Use when you have labelled regions and want many patches per region for training a CNN to classify or regress pixels.

Example: a shapefile with land-cover polygons (crop, pasture, bare soil, forest). Each polygon produces many patches; the model learns per-polygon class from spatial context.

surtgis extract-patches \
    --features-dir factors/ \
    --polygons land_use.gpkg \
    --label-col class \
    --size 256 \
    --stride 128 \
    patches/
  • Grid sampling: patches are placed every --stride pixels (default = --size, giving non-overlapping tiles). Setting --stride to half of --size gives 50 % overlap, which common for data augmentation.
  • Each candidate centre is tested for point-in-polygon; patches whose centre falls inside the polygon inherit its --label-col value.
  • MultiPolygons are flattened. Interior rings (holes) are not honoured in v1 — patch centres in holes still get the outer polygon’s label. This is a documented limitation.

Which to pick

  • Sparse labels on a grid you care about → points.
  • Dense labels over connected regions → polygons.
  • Both → run twice to two different output directories and merge.

Output format

Both modes write the same four files:

patches_dir/
├── patches.npy    # [N, bands, H, W] f32
├── labels.npy     # [N] i64 or f32
├── manifest.csv   # idx, label, center_row/col, center_x/y, source_idx
└── meta.json      # bands order, CRS, pixel size, skipped counts, seed

Load in Python:

import numpy as np
X = np.load('patches_dir/patches.npy')  # ready for torch.from_numpy(X)
y = np.load('patches_dir/labels.npy')

Memory ceiling

The entire patches.npy tensor is held in RAM before writing in v0.7.0. For N = 10,000 patches of 256 × 256 × 10 bands × 4 bytes, that’s 26 GB. Two mitigations:

  • --max-patches N deterministically subsamples down to N (seeded by --seed, default 42). Useful for balancing very dense polygon grids.
  • Shrink --size or --stride to reduce patch count.

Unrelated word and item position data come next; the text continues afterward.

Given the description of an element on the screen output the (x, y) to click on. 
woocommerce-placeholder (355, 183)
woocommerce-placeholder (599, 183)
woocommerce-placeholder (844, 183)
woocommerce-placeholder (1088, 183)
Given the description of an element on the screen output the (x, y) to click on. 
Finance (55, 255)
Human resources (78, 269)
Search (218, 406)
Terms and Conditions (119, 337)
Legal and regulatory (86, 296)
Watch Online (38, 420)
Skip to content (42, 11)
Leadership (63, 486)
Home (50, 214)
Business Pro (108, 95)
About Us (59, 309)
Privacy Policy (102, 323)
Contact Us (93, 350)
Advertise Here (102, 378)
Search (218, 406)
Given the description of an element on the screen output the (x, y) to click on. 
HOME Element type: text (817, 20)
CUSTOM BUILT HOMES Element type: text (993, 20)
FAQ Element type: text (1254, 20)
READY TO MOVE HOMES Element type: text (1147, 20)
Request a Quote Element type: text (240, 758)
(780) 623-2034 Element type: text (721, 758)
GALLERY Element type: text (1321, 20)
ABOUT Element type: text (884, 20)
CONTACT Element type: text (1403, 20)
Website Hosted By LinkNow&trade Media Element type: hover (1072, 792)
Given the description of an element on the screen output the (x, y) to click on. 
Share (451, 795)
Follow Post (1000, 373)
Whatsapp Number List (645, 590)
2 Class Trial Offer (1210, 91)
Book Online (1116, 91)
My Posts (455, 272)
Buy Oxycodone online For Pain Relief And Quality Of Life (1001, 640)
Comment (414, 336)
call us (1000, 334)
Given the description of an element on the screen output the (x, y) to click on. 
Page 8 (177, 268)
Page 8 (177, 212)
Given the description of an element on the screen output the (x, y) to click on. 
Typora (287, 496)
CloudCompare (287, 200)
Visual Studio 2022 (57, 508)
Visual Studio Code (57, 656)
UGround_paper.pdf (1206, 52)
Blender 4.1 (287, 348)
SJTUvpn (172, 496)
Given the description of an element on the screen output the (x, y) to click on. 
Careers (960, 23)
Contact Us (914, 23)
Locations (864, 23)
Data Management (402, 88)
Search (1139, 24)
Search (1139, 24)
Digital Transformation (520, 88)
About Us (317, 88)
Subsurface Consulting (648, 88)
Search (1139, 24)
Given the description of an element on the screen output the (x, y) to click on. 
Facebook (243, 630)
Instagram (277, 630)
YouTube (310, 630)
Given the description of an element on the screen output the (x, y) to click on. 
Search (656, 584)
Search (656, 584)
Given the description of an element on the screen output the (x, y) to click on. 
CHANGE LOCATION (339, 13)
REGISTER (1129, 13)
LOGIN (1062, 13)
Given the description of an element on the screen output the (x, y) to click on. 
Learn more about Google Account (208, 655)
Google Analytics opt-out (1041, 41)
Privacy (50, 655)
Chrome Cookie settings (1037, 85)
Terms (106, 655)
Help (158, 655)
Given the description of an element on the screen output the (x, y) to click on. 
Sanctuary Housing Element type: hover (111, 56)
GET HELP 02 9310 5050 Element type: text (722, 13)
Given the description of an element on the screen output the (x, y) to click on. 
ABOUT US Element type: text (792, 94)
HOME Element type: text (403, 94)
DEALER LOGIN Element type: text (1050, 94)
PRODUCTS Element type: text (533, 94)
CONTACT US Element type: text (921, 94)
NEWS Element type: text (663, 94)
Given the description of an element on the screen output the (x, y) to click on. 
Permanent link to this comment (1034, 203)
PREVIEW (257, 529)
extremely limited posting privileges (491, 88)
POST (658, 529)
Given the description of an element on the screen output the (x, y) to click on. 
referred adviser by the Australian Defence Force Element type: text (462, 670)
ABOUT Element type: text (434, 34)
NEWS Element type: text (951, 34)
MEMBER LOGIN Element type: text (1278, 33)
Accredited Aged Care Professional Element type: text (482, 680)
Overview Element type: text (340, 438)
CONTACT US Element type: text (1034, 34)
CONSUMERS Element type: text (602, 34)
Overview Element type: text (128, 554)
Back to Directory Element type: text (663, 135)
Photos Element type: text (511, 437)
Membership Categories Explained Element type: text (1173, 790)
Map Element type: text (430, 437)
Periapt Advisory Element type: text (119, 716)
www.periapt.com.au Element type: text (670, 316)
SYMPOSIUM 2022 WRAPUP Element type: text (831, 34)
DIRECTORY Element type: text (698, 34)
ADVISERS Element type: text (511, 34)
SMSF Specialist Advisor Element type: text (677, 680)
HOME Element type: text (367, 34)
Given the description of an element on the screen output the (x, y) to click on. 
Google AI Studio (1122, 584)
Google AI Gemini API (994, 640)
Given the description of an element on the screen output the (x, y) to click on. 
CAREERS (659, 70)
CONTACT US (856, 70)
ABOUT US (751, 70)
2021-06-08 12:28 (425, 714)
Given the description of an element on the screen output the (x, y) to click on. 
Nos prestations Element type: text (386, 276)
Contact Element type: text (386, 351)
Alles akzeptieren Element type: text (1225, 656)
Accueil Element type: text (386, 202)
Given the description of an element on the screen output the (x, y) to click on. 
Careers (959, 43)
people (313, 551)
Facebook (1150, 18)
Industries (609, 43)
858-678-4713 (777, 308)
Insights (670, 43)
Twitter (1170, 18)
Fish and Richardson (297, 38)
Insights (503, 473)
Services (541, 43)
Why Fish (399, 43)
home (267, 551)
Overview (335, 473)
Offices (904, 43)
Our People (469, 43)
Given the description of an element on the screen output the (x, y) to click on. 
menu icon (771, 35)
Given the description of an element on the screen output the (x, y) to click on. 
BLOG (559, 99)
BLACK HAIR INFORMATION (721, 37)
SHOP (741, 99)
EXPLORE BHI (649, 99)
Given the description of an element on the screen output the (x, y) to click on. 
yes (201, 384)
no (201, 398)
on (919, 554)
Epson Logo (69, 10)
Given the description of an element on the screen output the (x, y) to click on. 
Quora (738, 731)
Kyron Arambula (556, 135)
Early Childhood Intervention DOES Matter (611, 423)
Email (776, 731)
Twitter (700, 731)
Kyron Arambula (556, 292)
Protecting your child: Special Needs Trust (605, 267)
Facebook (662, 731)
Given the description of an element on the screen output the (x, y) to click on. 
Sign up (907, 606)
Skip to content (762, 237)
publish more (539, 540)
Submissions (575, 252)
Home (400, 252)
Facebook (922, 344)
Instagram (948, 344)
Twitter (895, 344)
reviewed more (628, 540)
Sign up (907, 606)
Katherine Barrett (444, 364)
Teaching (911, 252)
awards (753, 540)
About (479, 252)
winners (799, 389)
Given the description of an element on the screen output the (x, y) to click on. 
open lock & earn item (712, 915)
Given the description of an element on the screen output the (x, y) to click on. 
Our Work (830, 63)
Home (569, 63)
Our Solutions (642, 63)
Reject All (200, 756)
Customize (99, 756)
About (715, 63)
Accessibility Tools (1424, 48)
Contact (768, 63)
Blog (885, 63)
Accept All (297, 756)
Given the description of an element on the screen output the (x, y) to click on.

Streaming writes (no full-tensor-in-RAM) are on the roadmap; they require knowing N upfront without extracting data, which is doable but not yet done.

NaN filtering

--skip-nan-threshold 0.1 (default) skips any patch where more than 10 % of pixels are NaN across all bands. Raise it to 0.5 if you’re tolerant of partial coverage; lower it to 0.0 to require fully valid patches. The per-patch NaN count lands in manifest.csv for downstream filtering.